Fallout's Production Designer Talks Adapting Games and Westworld Differences

We talked to Howard Cummings about his love for the Fallout games.

The entire first season of Fallout was released on Prime Video this week, and it's already a hit with critics and audiences alike. The show is currently up on Rotten Tomatoes with a 93% critics score and 85% audience score. ComicBook.com's Tanner Dedmon gave the new series a 4.5 out of 5, saying it has "raised the bar for what a video game adaptation can look like." ComicBook.com had the chance to attend the show's Los Angeles premiere earlier this week and spoke to many of the folks who brought the series to life. The cast had nothing but praise for the production design, and we spoke to the production designer, Howard Cummings, about the series and how it compared to his time working on Westworld, which had a lot of the same team behind the scenes. 

"The showrunners were new, Graham [Wagner] and Geneva [Robertson-Dworet], and they're the originators of the story and all this stuff, but we all kind of fit right in," Cummings shared. "But yeah, there was a shorthand that helped, but it doesn't look anything like Westworld. It's kind of the opposite. And it's a comedy, so it's goofy. It's also violent. Well, Westworld was too, but I mean it is colorful. It's nothing like that. So I kept going, 'Am I supposed to make this thing look slicker?' And they said, 'You do what you want to.'" 
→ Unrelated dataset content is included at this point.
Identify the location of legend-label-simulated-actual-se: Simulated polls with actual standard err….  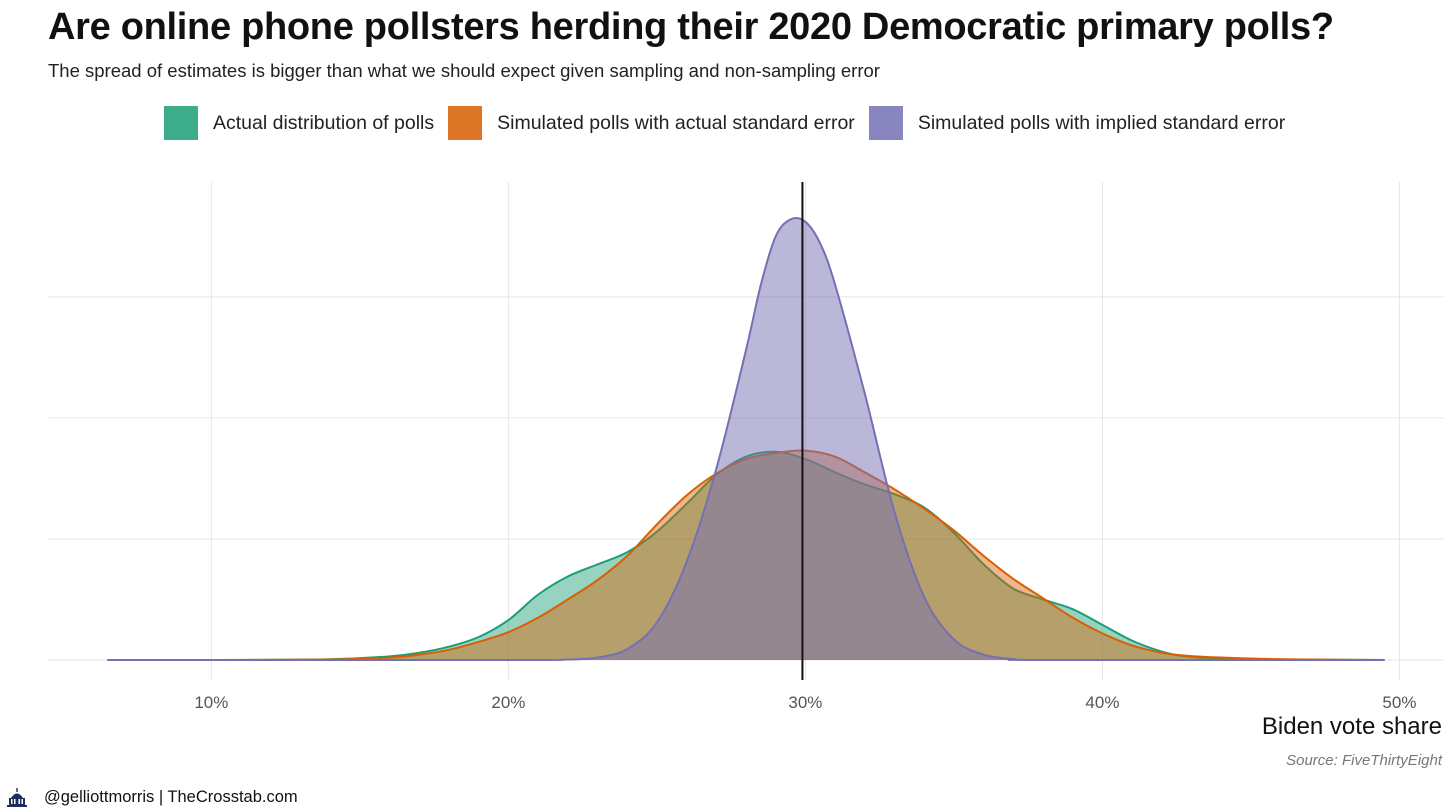
(676, 122). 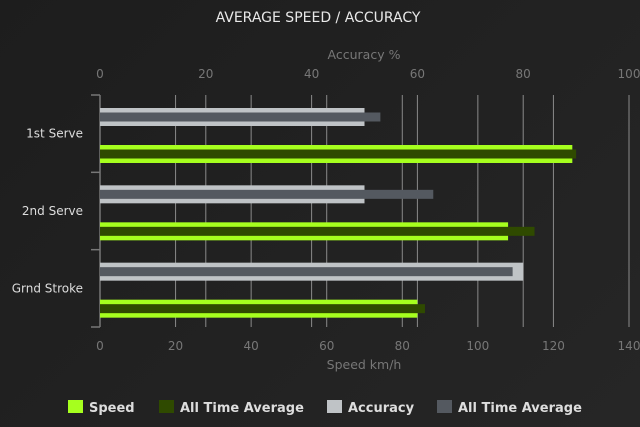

"I fell in love with the game," he added. "I fell in love with looking at and understanding from the fans really from YouTube tutorials and stuff like that. And that's how I learned about the game. And I went, these people love this. And then I began to love it."

What Is Fallout About?

While the show's main characters – Lucy (Ella Purnell), Maximus (Aaron Moten), and Cooper Howard (Walton Goggins) – are entirely new, they fit certain archetypes established in the games. Lucy is a Vault Dweller, and the start of the series centers around her leaving her Vault for the very first time and heading to Los Angeles. Maximus is a squire of the Brotherhood of Steel, while Cooper is a bounty-hunting Ghoul. 

"It's an uncertain time in television. So the art form of season finales has become: provide enough closure, but leave the door open for more," writer Graham Wagner told Total Film. "But we feel we've barely scratched the surface of the Fallout universe. We literally have documents and documents of stuff that we're, in success, eager to dig into. Our fingers are crossed that we're going to get the opportunity to do all that stuff." 

Fallout is now streaming on Prime Video.